It is the process of transforming (enciphering or encrypting) data (called clear or plain text) using some process (a cipher or encryption algorithm) into some gobbledygook that can only be transformed back (deciphered or decrypted) into plain text if the recipient has some some secret knowledge such as a key or a set of keys.
Historically the ciphers, or encryption algorithms, used formed the secret. For example - shift every character one position left (the cipher) - that we used as kids when sending secret messages to our friends. The weakness here is that if the method or encryption algorithm (the cipher) is discovered all communication sent using that algorithm (or cipher) can be converted into plain text (deciphered). A new algorithm has to be created and propagated to all parties before we can start sending messages again.
Modern cryptography assumes that the bad guys will discover the cryptographic algorithm, indeed, for reasons we will see later, the algorithms themselves are widely published. Instead, the secret lies with a unique key or keys which are used by the algorithm to transform (encipher or decipher) the data. If the key is exposed or compromised (a.k.a stolen by a bad guy) then by simply replacing the key, but keeping the algorithm the same, confidential communication can recommence. The bad guy has to start all over again to discover the key with no greater knowledge than before but with, hopefully, tightened end-user key security procedures in place.

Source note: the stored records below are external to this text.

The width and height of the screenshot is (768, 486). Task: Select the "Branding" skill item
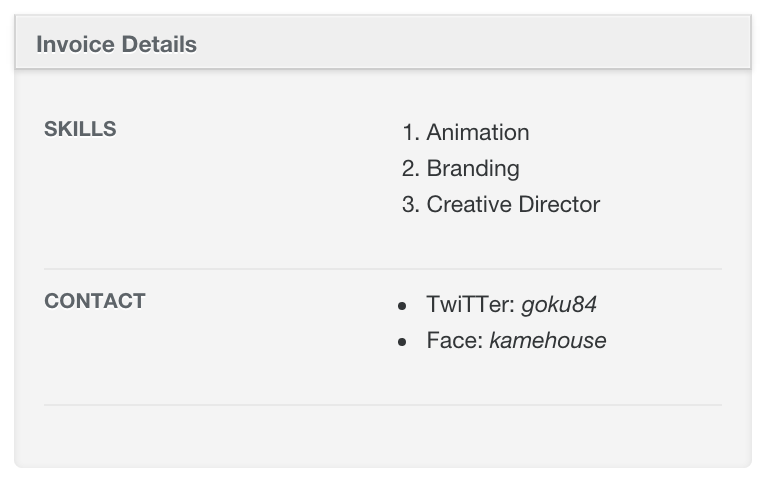[473, 169]
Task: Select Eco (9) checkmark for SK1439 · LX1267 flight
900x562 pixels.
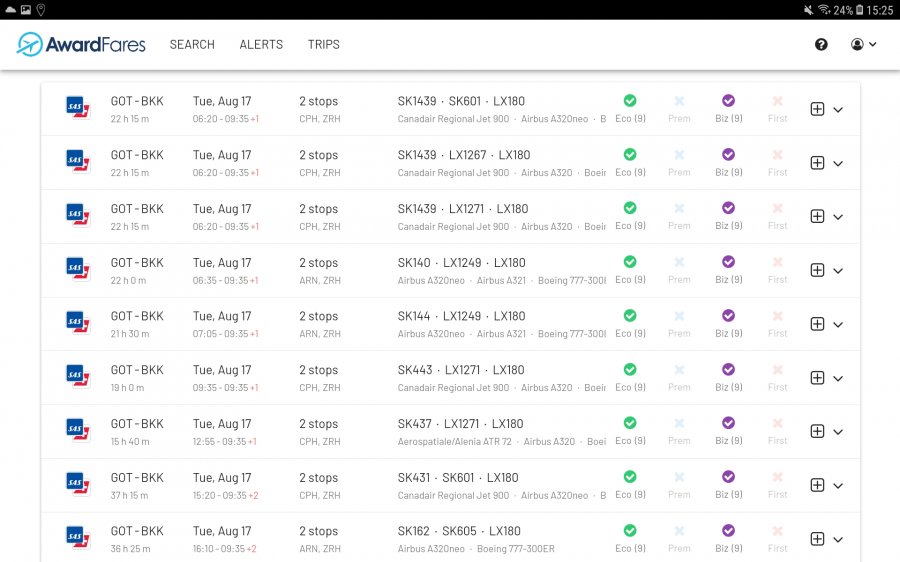Action: 630,155
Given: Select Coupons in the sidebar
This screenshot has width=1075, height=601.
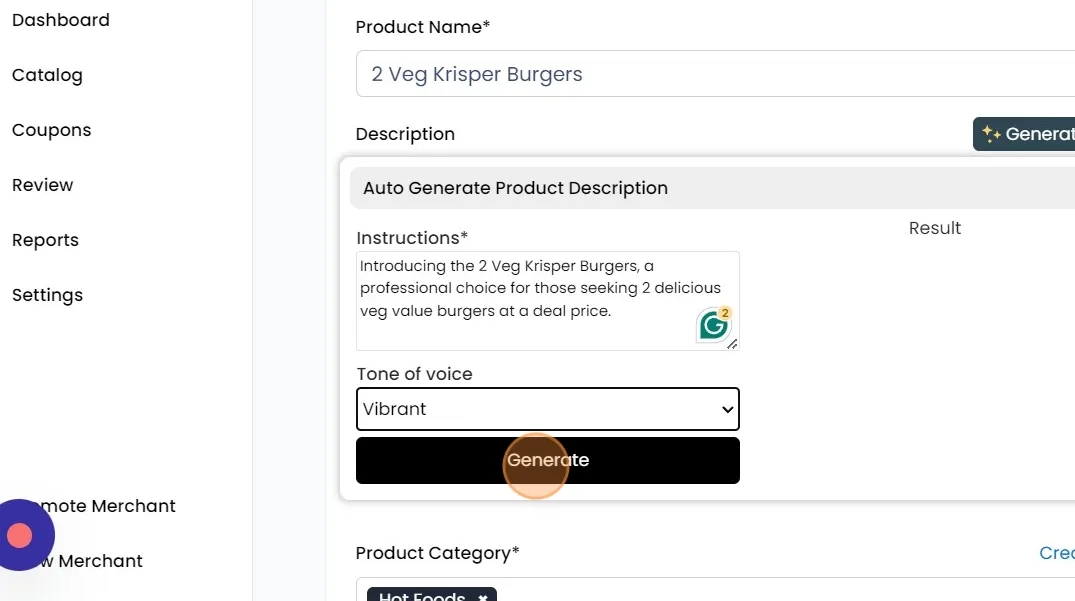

Cryptographic algorithms are not provably (in a mathematical sense) secure. Instead, they are widely published and exposed to repeated attack by dedicated researchers and specialists (black hat testers) who love this kind of stuff. Only having resisted repeated and sustained attacks are the algorithms used operationally. Since research into the cryptographic algorithms is ongoing it can occasionally mean that apparently robust, mature algorithms need to be replaced when weaknesses are discovered. A recent example here relates to theoretical weaknesses being discovered in the MD5 digest algorithm around 2004.
While it is always possible to use a brute force attack to find a key, cryptographic systems use a concept known as computationally infeasible (a termed coined by Diffie and Hellman in their seminal paper) which simply means that it would cost too much or take too long to mount such a brute force attack. Computationally infeasible is based on today's technology and is therefore a relative not absolute definition and does change over time. Thus, for example, in some algorithms the key size is typically increased over time as raw computational capacity increases.
If a secret key, or keys, are obtained by an attacker (by stealth, brute force, luck or other nefarious means) then the last thing they are likely to do is to boast about it, which will only trigger the user to replace the key(s). Instead, the bad guys will simply and quietly continue to eavesdrop on supposedly secure communications. This is a serious problem and is typically handled by some combination of maintaining the keys in a 'tamper-proof' (which will destroy the key if a compromise is attempted) or a 'tamper-aware' environment (a.k.a. an HSM, which will alert the user if the key is compromised) or by regularly changing the key, called key maintenance, which simply minimises any potential damage. There is no way to know or prove that a key has been compromised other by observing, typically negative, consequential effects.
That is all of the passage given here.